D
epuis toujours, la vie sur la planète O’Zhinn a été rythmée par la migration des géants. Régulièrement, ces créatures fantastiques se réveillent, pour ensuite se diriger vers les terres sacrées du Nord. Au fil des siècles, les hommes, apeurés et agacés par les dégâts provoqués par ces cycles, commencèrent à les décimer. Peu à peu, leurs apparitions devinrent de plus en plus rares. Finalement, ces colosses sont tombés dans l’oubli et devenus légendes. Seule la vieille Odette continue à s’intéresser à ces Grands Migrateurs. Puis, un jour, le dernier de ces titans se redresse, attirant la fureur des chasseurs et l’ultime espoir, selon Odette, de ramener l’équilibre dans les forces de la nature.

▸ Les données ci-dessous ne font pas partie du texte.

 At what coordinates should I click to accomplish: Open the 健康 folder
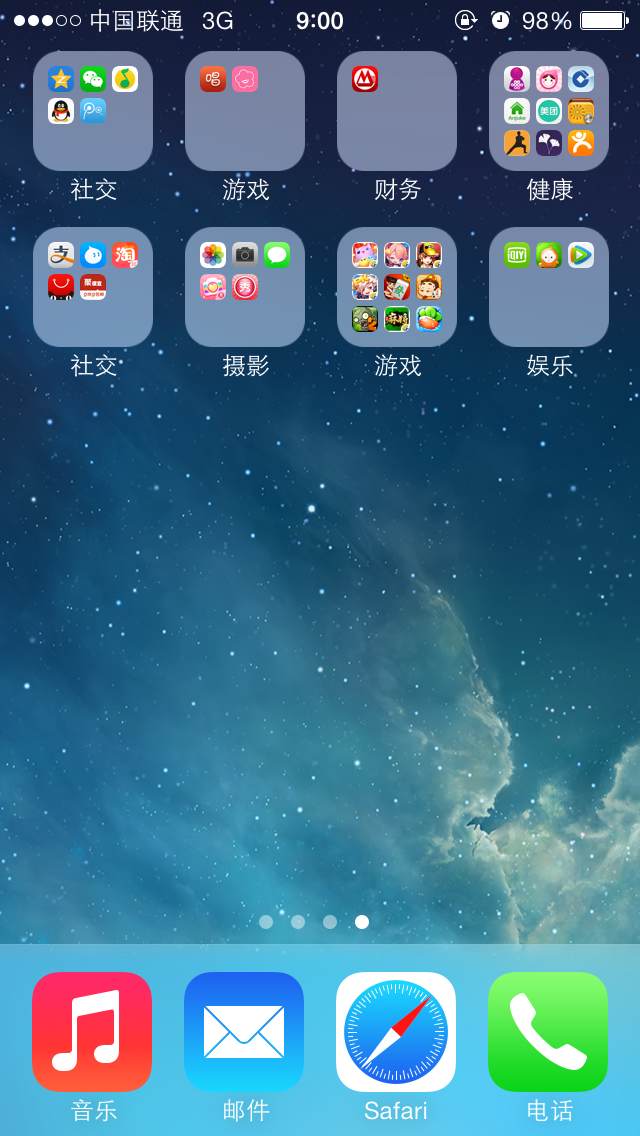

Un univers «heroic-fantasy» suivant les règles de l’art, des monstres mythiques reliés à l’écosystème global, des luttes pour le pouvoir et une brochette de héros alternatifs, présenté tel quel le programme du Grand migrateur sent passablement le réchauffé et le déjà-vu/lu. Évidemment, depuis Beowulf et, surtout, Le seigneur des Anneaux, c’est à peu près le cas pour toutes les histoires de ce genre. Cela dit, force de constater que le scénario d’Augustin Lebon fonctionne parfaitement, aussi bien sur le fond que sur la forme. Son monde est cohérent et intelligemment imaginé, tandis que les dialogues sont délicieusement décalés ; les accroches avec notre société s’avèrent nombreuses et la distribution mémorable, la formidable Odette en premier lieu. Seul un manque de place palpable se fait sentir. Soixante-deux pages pour caser tous ces éléments, c’est très peu, sans doute pas assez. La narration est compressée et plusieurs ellipses forcées et peu naturelles semblent n’être là que dans l’unique but de finir le récit en un seul volume. C’est d’autant plus dommage, que le rythme, l’ambiance et les rebondissements sont au rendez-vous.
Visuellement, Louise Joor déploie son talent quelque part entre Hayao Miyazaki (beaucoup) et Régis Loisel (un petit peu). Là aussi, l’amateur d’épique et de poésie sait à quoi s’en tenir. Faune et flore joliment croquées, un réel sens de l’espace, la dessinatrice rend une copie très claire et très nette. L’encrage, filiforme et sans variation, manque cependant de nervosité, particulièrement dans les moments cruciaux. Rien de très grave, mais l’énergie durant les scènes d’action pure peine à exploser au visage du lecteur. La mise en couleurs osant le pari du pastel est également très propre et mesurée.
En résumé, verre à moitié plein avec une saga finie sans à suivre agaçant et verre à moitié vide, à cause des zones d’ombre laissées de côté et un emballement artificiel nécessaire pour clore tous les fils narratifs. Au final, classique, mais doté d’une identité indéniable, Le grand migrateur possède toutes les qualités pour plaire aux connaisseurs de quête en territoire hostiles et merveilleux.